● **PASSAGE SHOWN**
►

He engineered Brandi Carlile's lead single Right on Time, from the Album In These Silent Days. The single received Grammy nominations for Record of the Year, Song of the Year, and Best Pop Solo Performance in 2022.

Bell was nominated for Audio Engineer of The Year for the 2022 ACM Awards. He also engineered The Marfa Tapes which was nominated for Best Country Album at the 64th Annual Grammy Awards.

In 2023, Bell won the Grammy Award for Best Americana Album for his work as an engineer on Brandi Carlile's album In These Silent Days. The album also received the Grammy nomination for Album of the Year. Carlile's single "Broken Horses" won Best Rock Performance and Best Rock Song at the 65th Annual Grammy Awards. "You and Me on the Rock" was nominated for Record of the Year, Best Americana Performance, and Best American Roots Song.

In 2024, Bell won a Grammy Award for Best Folk Album for his work on Joni Mitchell's album At Newport. Allison Rusell's album The Returner and Brandy Clark's album Brandy Clark were each nominated for Best Americana Album. He contributed additional engineering to Billy Strings' album Me/And/Dad, which was nominated for Best Bluegrass Album.

◄

● **EXCERPTED DATA**
►

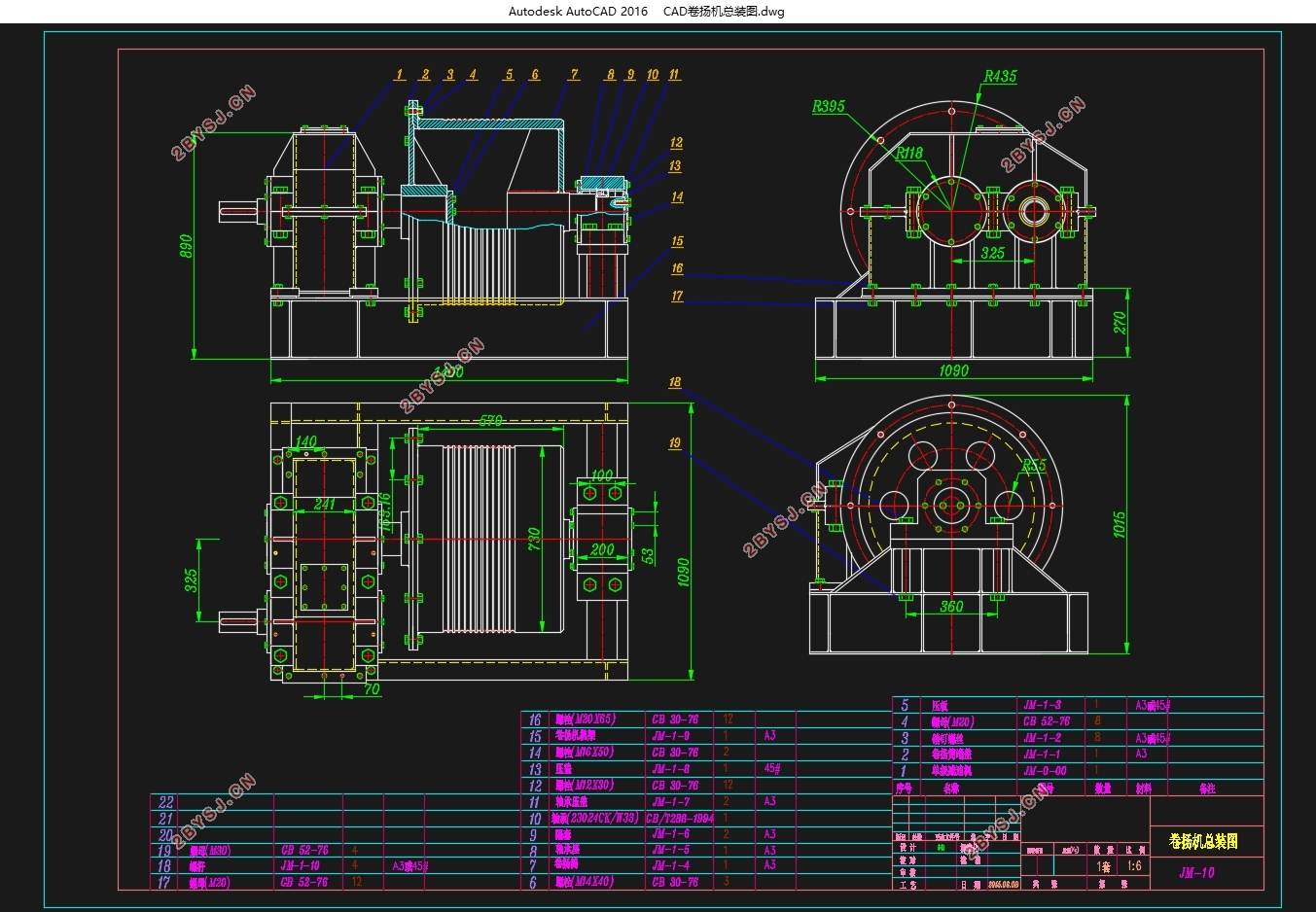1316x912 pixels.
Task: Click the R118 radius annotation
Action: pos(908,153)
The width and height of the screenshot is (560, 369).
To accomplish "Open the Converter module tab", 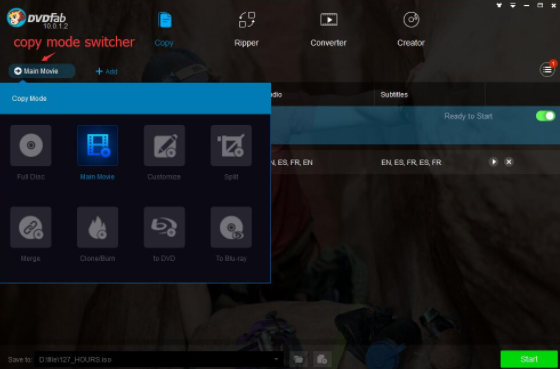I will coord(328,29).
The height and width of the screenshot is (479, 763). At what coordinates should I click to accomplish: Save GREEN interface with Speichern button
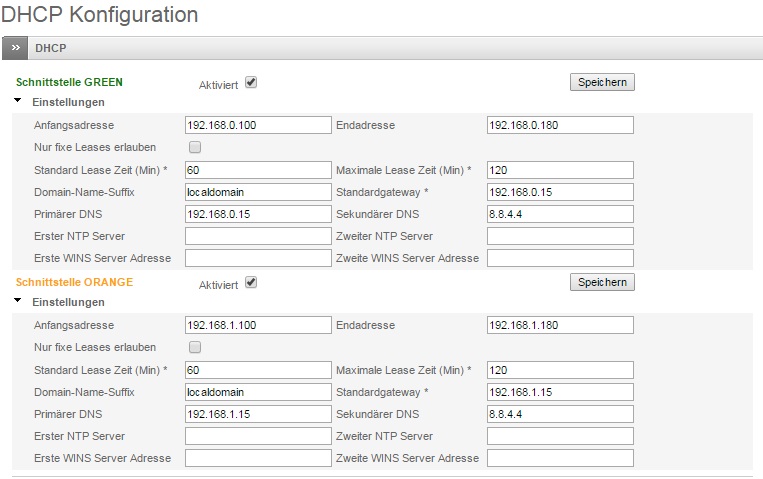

◄

● **EXPLORE THE MATERIAL**
(1) Reproduce the part of the passage on Bell's engineering work that opens with the words containing "He engineered Brandi" and closes with "American Roots Song.".
(2) Name every album title that appears in the passage on Bell's engineering work.
(3) According to the passage on Bell's engineering work, which Grammy Award did Bell win in 2024, and for which album?

● **TASK RESPONSES**
(1)
He engineered Brandi Carlile's lead single Right on Time, from the Album In These Silent Days. The single received Grammy nominations for Record of the Year, Song of the Year, and Best Pop Solo Performance in 2022.

Bell was nominated for Audio Engineer of The Year for the 2022 ACM Awards. He also engineered The Marfa Tapes which was nominated for Best Country Album at the 64th Annual Grammy Awards.

In 2023, Bell won the Grammy Award for Best Americana Album for his work as an engineer on Brandi Carlile's album In These Silent Days. The album also received the Grammy nomination for Album of the Year. Carlile's single "Broken Horses" won Best Rock Performance and Best Rock Song at the 65th Annual Grammy Awards. "You and Me on the Rock" was nominated for Record of the Year, Best Americana Performance, and Best American Roots Song.

(2)
In These Silent Days
The Marfa Tapes
At Newport
The Returner
Brandy Clark
Me/And/Dad

(3) Best Folk Album, for his work on Joni Mitchell's album At Newport.